|Start Date / Time||September 21, 2022 at 9:00 AM|
|End Date / Time||September 21, 2022 at 10:00 AM|
|Presenter Name||Mirazul Islam|
|Presentation Title||“Developmental and temporal recording of whole mouse at single cell resolution”|
|Status||This meeting has already occurred|
Students and Postdocs
CRISPR-Cas9-based technologies have been developed to address a wide range of biological questions, including molecular recording of embryonic development, genetic screening, and tracking tumor evolution at the single-cell resolution. We developed a single-cell lineage tracking platform called Native sgRNA Capture and sequencing (NSC-seq) to leverage CRISPR technology to decipher early lineage branching point of mouse gastrulation.

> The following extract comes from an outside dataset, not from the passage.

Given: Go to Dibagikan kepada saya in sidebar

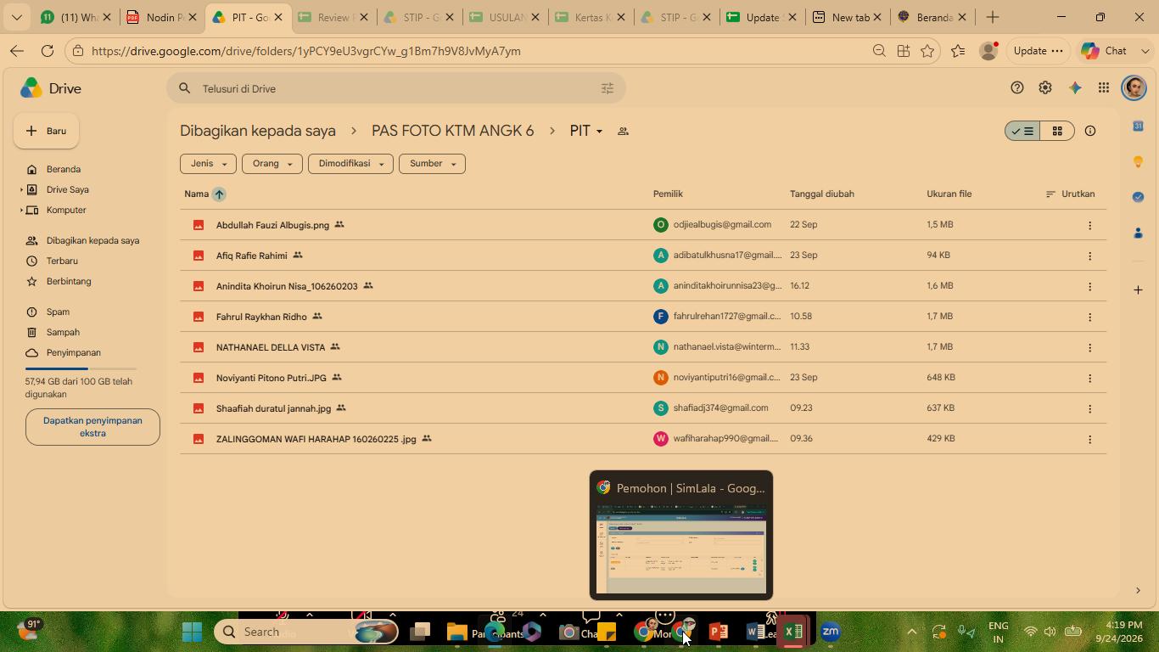Looking at the screenshot, I should click(x=92, y=240).
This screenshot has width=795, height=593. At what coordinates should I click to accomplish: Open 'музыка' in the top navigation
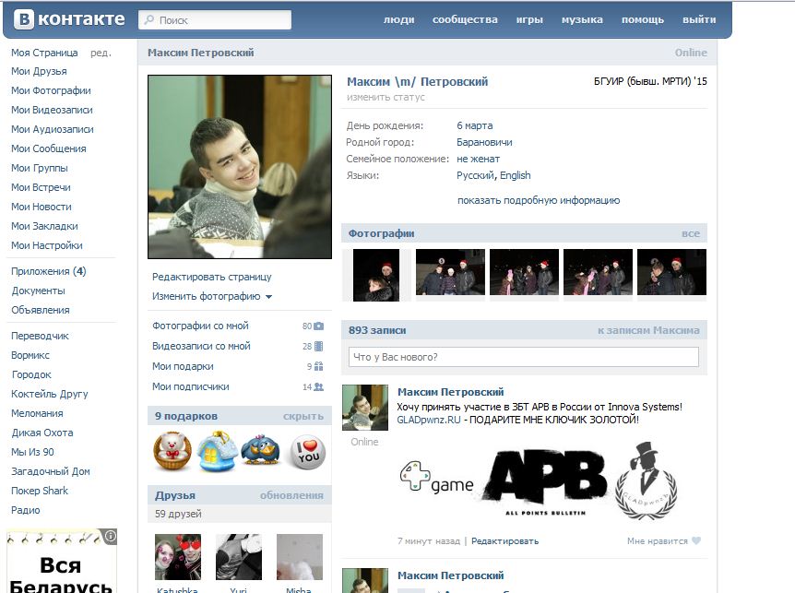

We combined CRISPR-induced mutations with spontaneously accumulating mitochondrial variants to enable highly efficient lineage-tracking of single cells. Applying this platform in a CRISPR-based transgenic mouse line (MARC1) allows us to reconstruct both embryonic and adult developmental lineages at single-cell resolution. In addition, we performed clonal analysis of intestinal tumors in the barcoded ApcMin/+ mouse model and found that there are more than 2 independently arising clones within a tumor, supporting the oligoclonality of intestinal tumor development. Finally, we apply NSC-seq to assess a comprehensive gene expression phenotype for individual gene knockout at the single-cell level using existing whole-genome CRISPR knockout screening plasmid libraries. Overall, NSC-seq enables in vivo developmental and temporal recording and single-cell CRISPR screening at single cell resolution.